Collected data entries
BEGIN

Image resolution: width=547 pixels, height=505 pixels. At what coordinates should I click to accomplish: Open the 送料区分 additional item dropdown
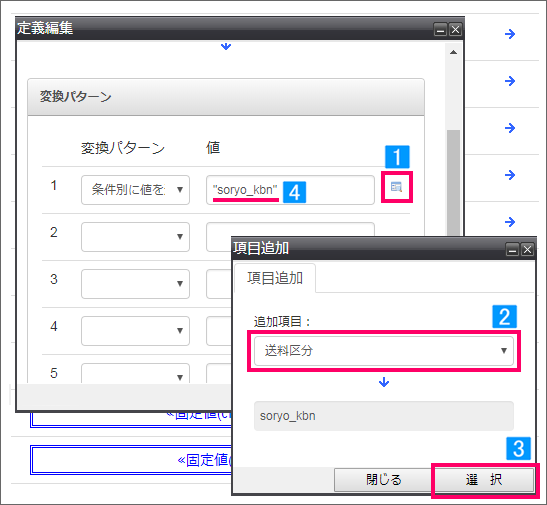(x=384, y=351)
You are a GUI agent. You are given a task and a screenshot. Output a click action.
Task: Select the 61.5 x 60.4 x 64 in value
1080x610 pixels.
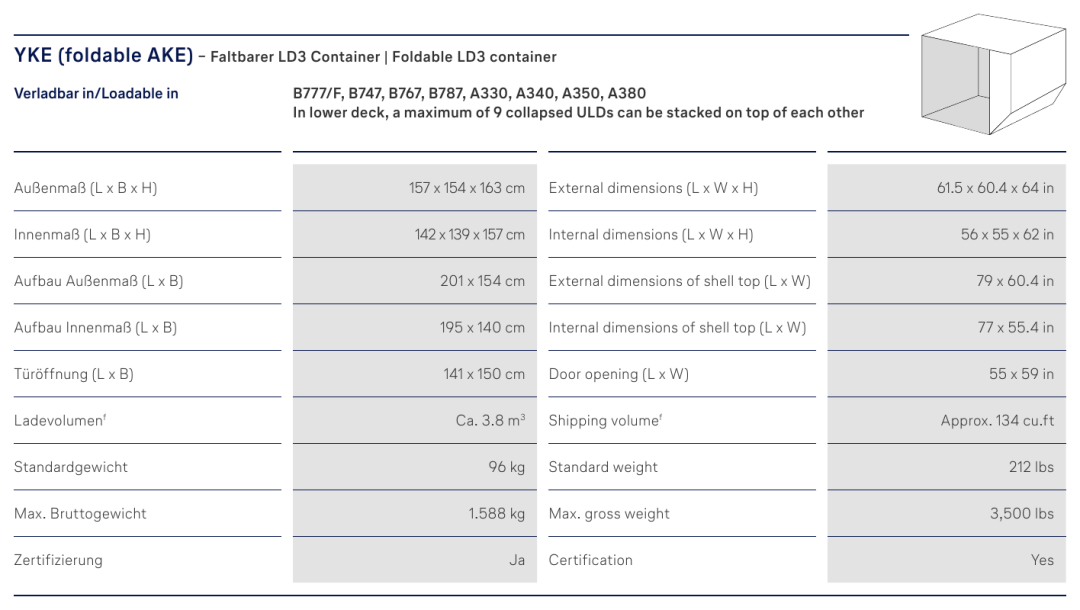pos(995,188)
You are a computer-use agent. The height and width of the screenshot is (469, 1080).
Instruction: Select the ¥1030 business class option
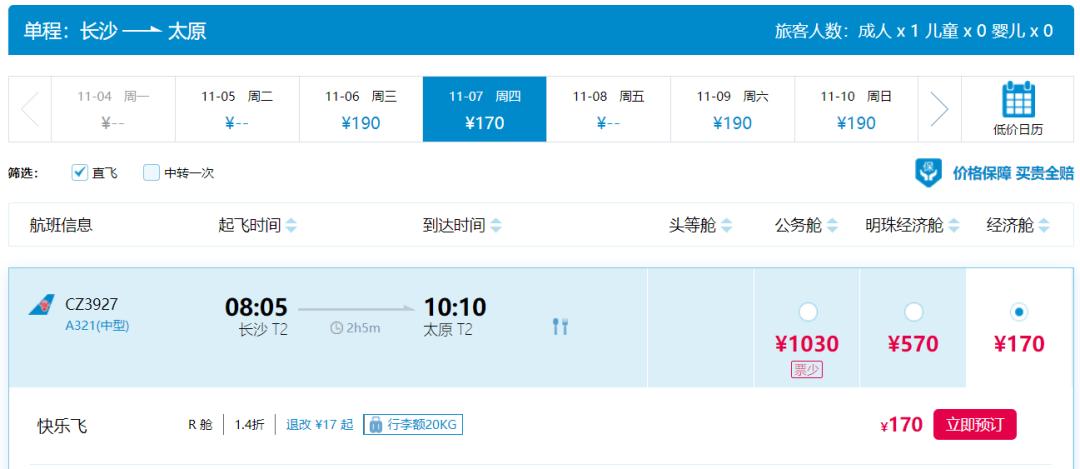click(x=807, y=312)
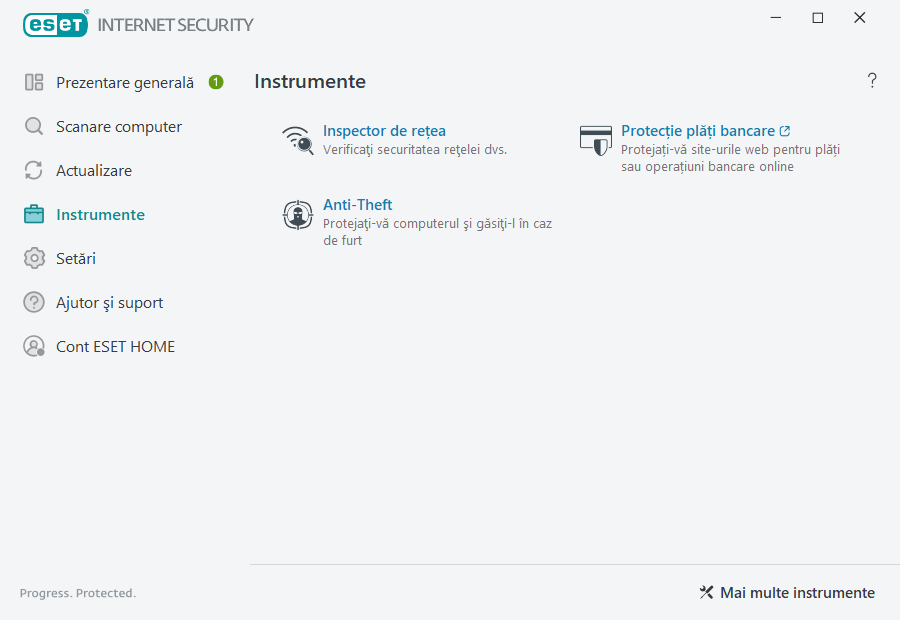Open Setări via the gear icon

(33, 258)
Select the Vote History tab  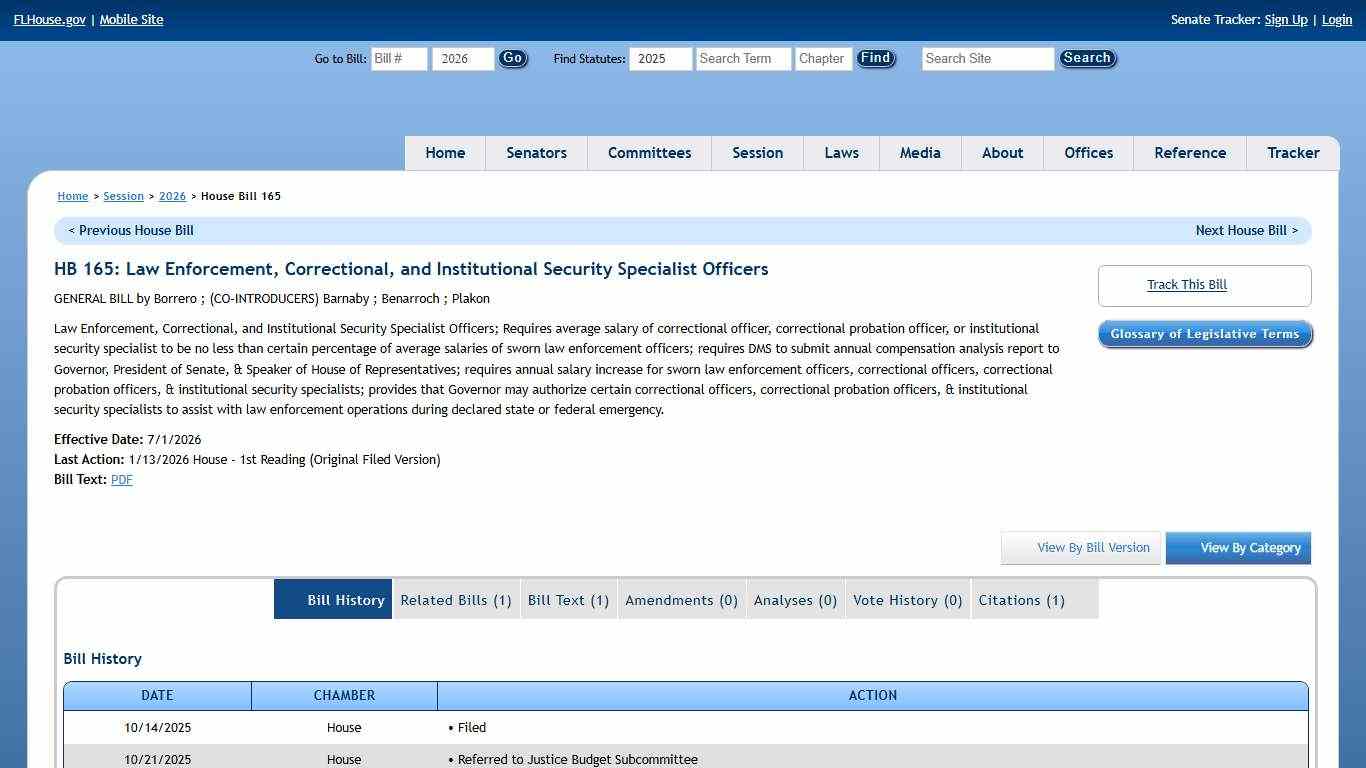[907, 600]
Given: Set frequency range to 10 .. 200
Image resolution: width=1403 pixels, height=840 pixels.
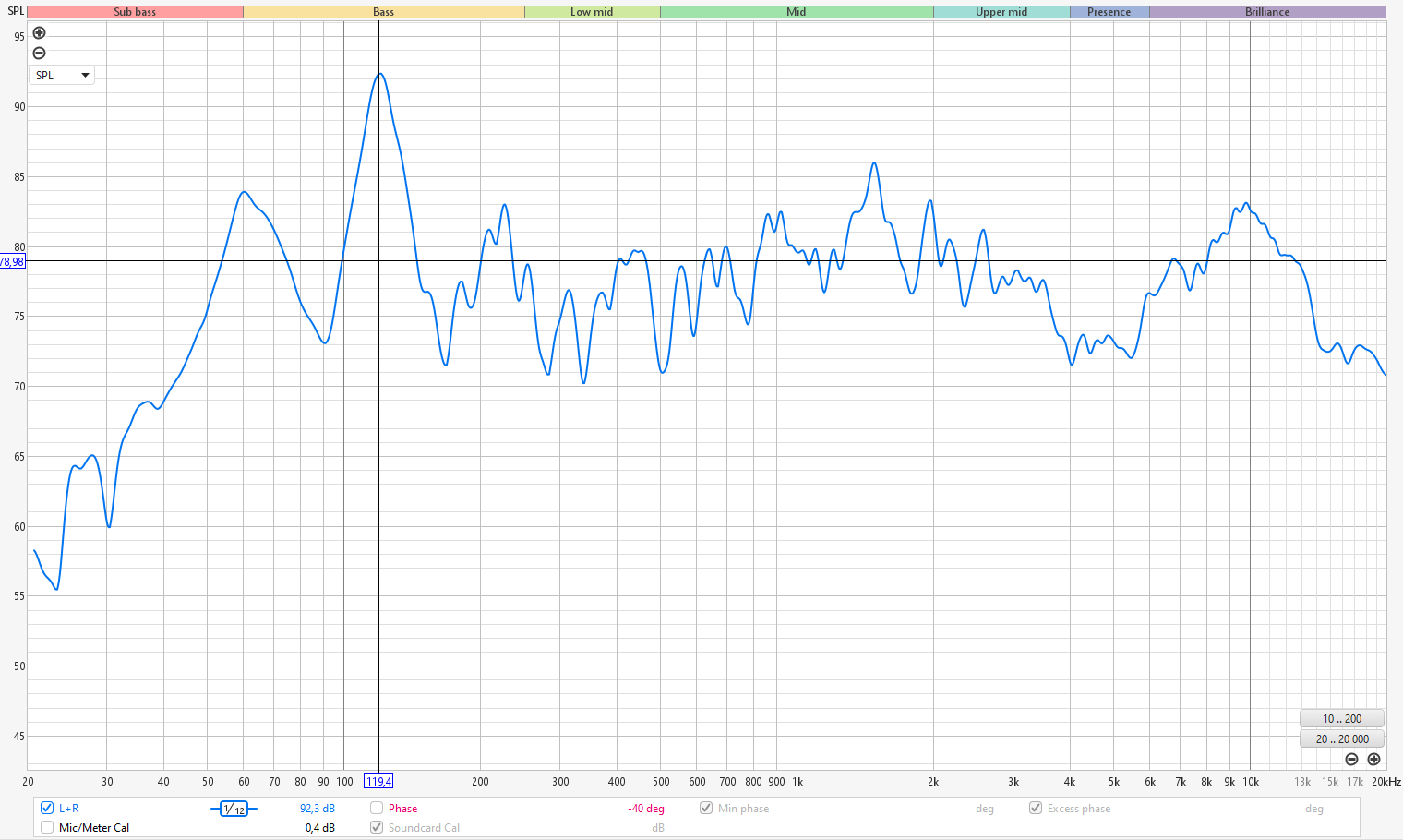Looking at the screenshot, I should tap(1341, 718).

END

The task:
Among the lines above, find those with the string "agent" and copy them.

Solved problem:
You are a GUI agent. You are given a task and a screenshot. Output a click action.
You are a computer-use agent. The height and width of the screenshot is (469, 1080).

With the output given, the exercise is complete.